Regular data systems’ lack of a version history means, most importantly, that access has to be tightly controlled: either only a few people can edit any of the data, or each specific set of data is restricted to some small group, with the entire set of permissions settable through some monstrous administrative interface. But it also means that the provenance of data tends to be unknown: if you see a field on the screen, you usually don’t know who put it there, or when it was set, which can cause problems.

Of course, there are workarounds that can be done: you can have a “Notes” field, where everyone who edits the data is meant to summarize their changes, and maybe put in the date; but this is a hack, and any such protocol might not be followed, and even if it, it’s never quite as informative as actually seeing all the changes.

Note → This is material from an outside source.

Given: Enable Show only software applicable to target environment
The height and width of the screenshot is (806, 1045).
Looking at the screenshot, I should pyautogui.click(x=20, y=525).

But there’s also the issue of the flexibility of data structures. In a semantic wiki, if you want to add a new field to a page, or remove a field, it’s just a matter of adding or removing a few lines from some wiki pages, and possibly creating a new semantic property. The total time spent could be as little as five minutes. In a non-wiki system, it depends on the setup: creating or removing a field can possibly be done easily, or it might take a significant amount of work, requiring a programmer to re-code some part of the program, a database administrator to apply the necessary changes in the database, and then some QA team to make sure that the changes didn’t break anything. Or, if you’re using an off-the-shelf system, such a change might not be possible at all.

Non-semantic wikis have all that flexibility as well, but again, they don’t have the data reuse, and they don’t have the forms.

It is my belief that, in the future, all data systems will function like semantic wikis, in their flexibility, editability (in most cases, everyone who can read the content will also be able to edit it), and version history. That is not to say that all systems will be semantic wikis, and certainly not that all of them will use Semantic MediaWiki ­ Google Docs is a good example of a system that has these attributes to a large extent, but is not a semantic wiki. Still, semantic wikis are the easiest way to get all these features, and Semantic MediaWiki is currently the best and most advanced semantic wiki software. And of course it’s free software, in both senses of the word. So I think SMW is positioned to become an important part of the software ecosystem in the future.

This doesn’t even get to the issue of reuse of data between systems ­ in the general sense, and in the specific sense of the Semantic Web. Semantic MediaWiki is sometimes grouped in as a Semantic Web technology, though in most cases its users make no use of the Semantic Web, in the sense of importing or exporting content in RDF or a comparable format. But it certainly can be used to do both, and with extensions like External Data, it can make use of data in more standard formats as well. The Semantic Web, as a technology and framework, is growing in importance, and it certainly has had no shortage of buzz. If and when it ever achieves mainstream use, semantic wikis, and SMW in particular, will be a natural choice for publishing Semantic Web content.

Within this context, it’s worth mentioning Wikidata again. This project will, if successful, create a massive, queryable database comprising all of the structured information that one expects to find on Wikipedia. It will be something new in the history of the world: a source of structured information that can, in theory, be used by computers to answer nearly any general-knowledge question. The fact that Wikidata and Semantic MediaWiki will most likely use a joint code base for storing their data is mostly secondary: Wikidata, if successful, will significantly raise both usage and awareness of the Semantic Web, in its various meanings. And at that point, SMW will hopefully stand as an obvious answer when people, in greater numbers, start to ask, “how we do add our own data to this thing?”

In short, semantic wikis solve a lot of problems, some of which people don’t even view as problems before they’ve used one. And in the case of MediaWiki, the benefits of a semantic wiki are available just by downloading and installing some more extensions. It seems like a no-lose proposition. So, happy adventures in the world of collaborative data.